### [AIM OF THE EXERCISE]
From the data below, report how many lines contain the word "agent", giving the number and nothing else.

Source records:
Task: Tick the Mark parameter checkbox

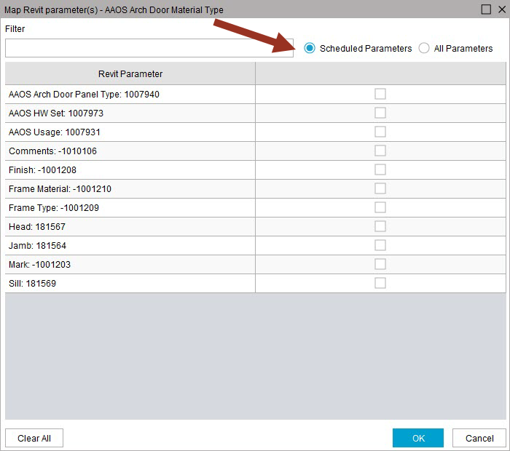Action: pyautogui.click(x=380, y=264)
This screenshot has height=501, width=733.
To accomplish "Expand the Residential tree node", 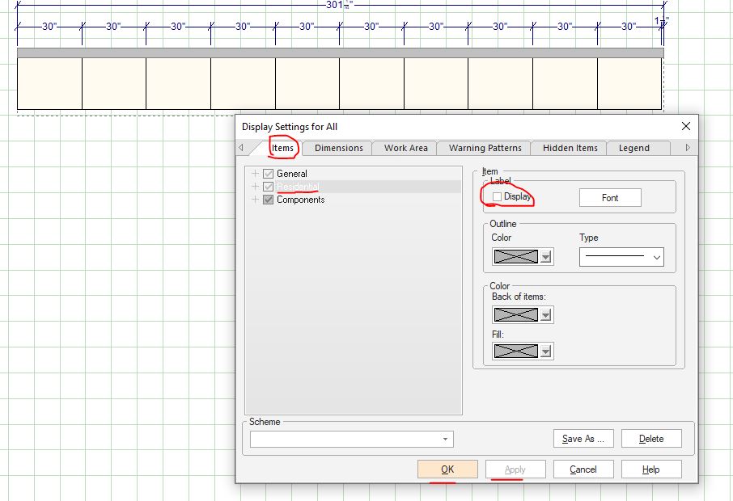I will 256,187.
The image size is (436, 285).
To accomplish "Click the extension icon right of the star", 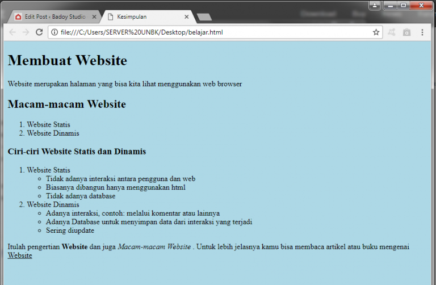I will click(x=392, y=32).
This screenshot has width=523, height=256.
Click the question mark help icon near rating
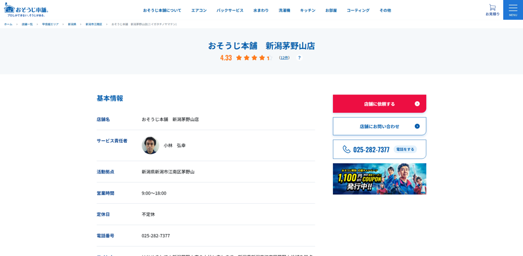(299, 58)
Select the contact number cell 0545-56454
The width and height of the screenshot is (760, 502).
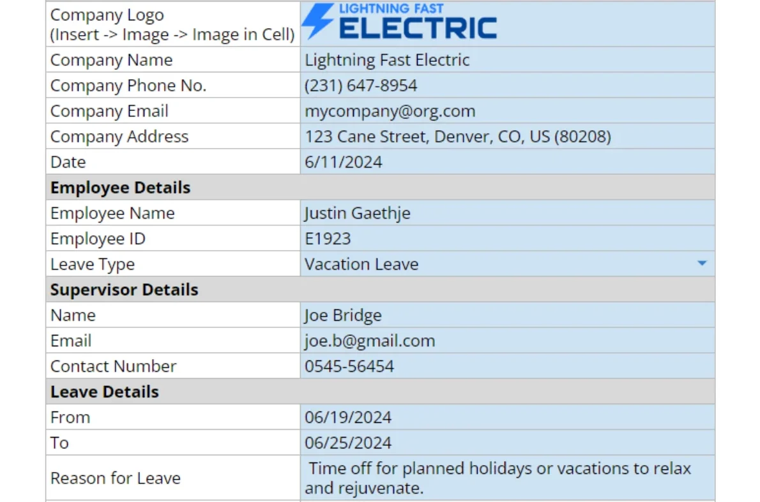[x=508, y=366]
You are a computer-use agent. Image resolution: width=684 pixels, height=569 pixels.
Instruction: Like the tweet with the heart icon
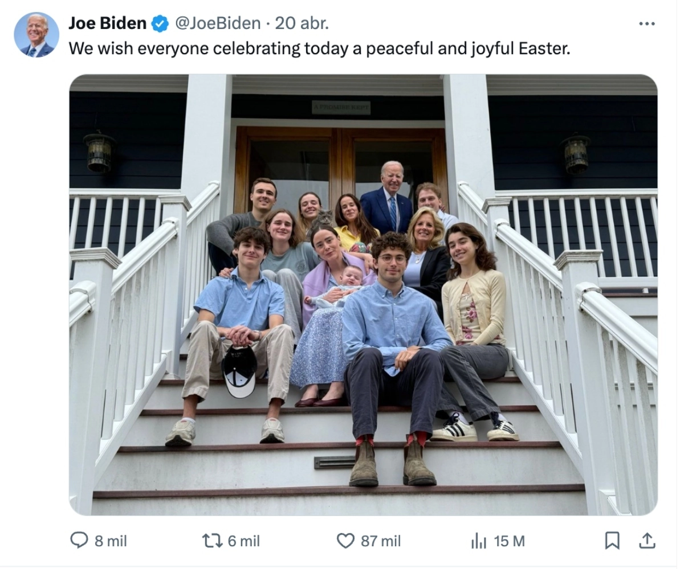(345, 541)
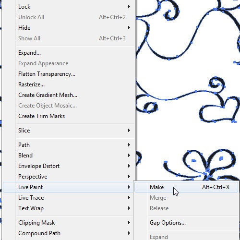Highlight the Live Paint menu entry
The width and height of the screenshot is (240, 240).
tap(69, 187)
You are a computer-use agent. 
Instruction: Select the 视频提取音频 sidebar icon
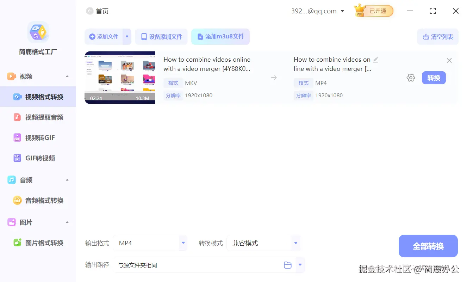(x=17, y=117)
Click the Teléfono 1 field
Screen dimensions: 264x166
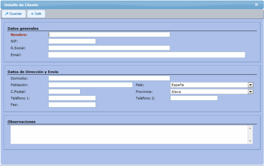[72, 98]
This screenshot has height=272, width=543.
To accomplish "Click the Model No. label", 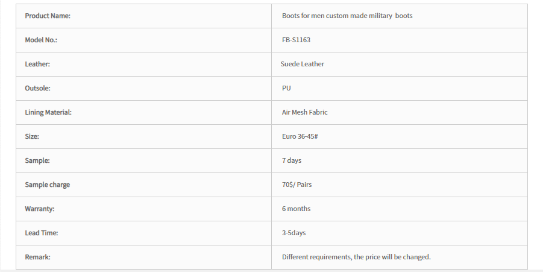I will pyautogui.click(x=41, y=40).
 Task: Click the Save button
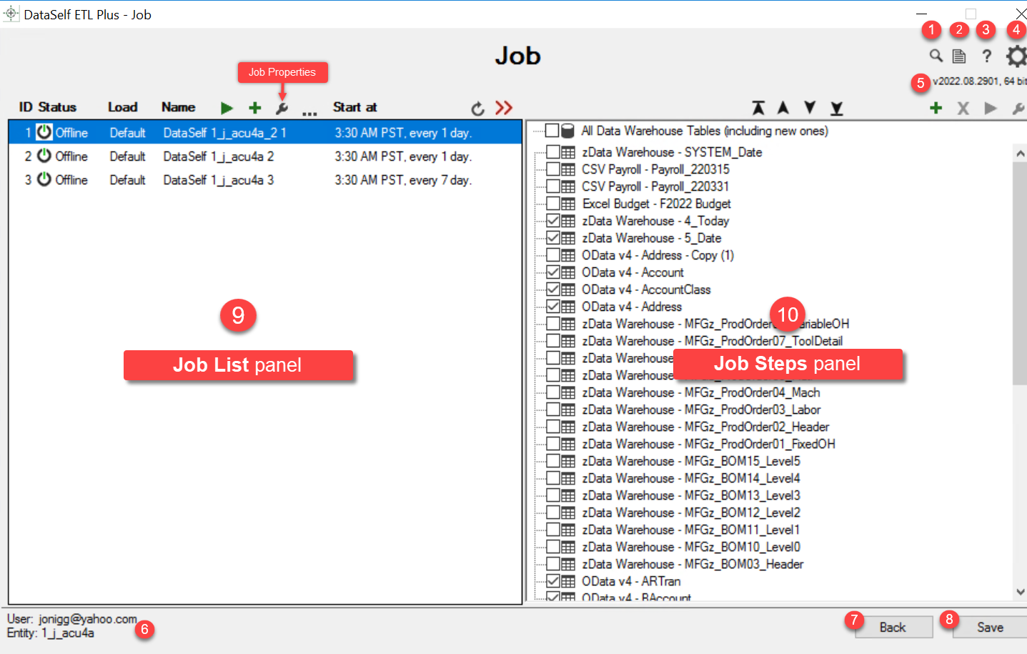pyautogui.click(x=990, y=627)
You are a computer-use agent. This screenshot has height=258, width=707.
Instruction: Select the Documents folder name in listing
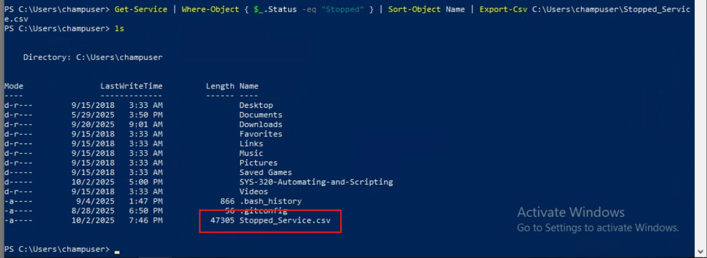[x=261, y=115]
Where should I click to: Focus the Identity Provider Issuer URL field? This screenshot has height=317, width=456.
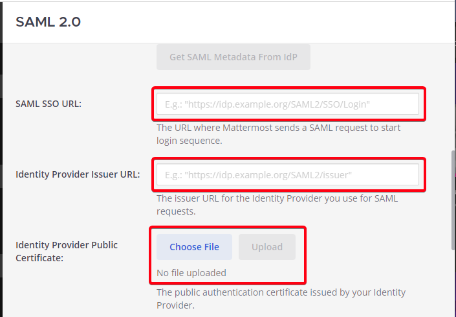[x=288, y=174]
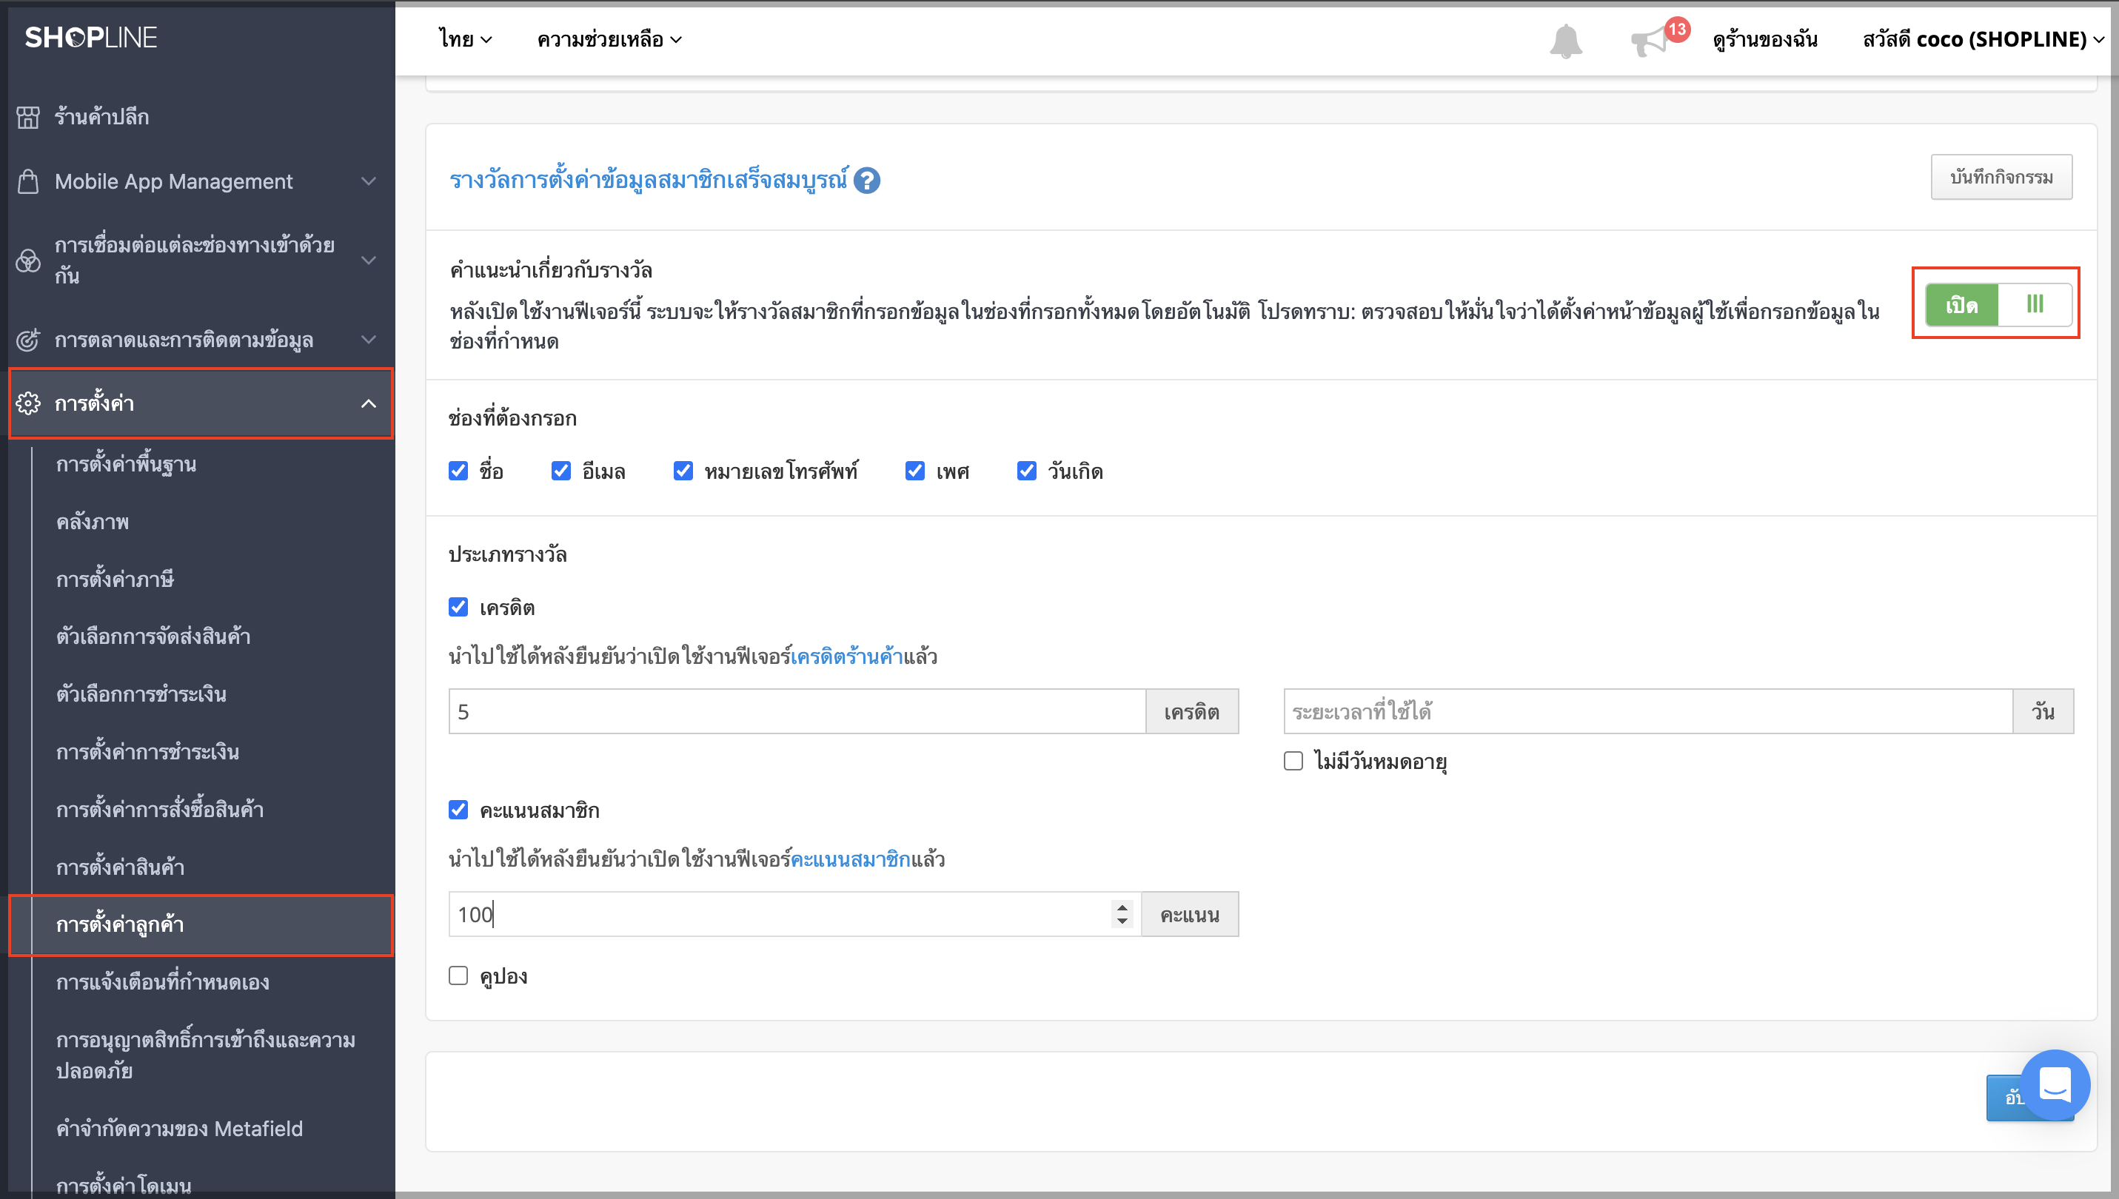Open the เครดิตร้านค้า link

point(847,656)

### [TASK OUTPUT]
3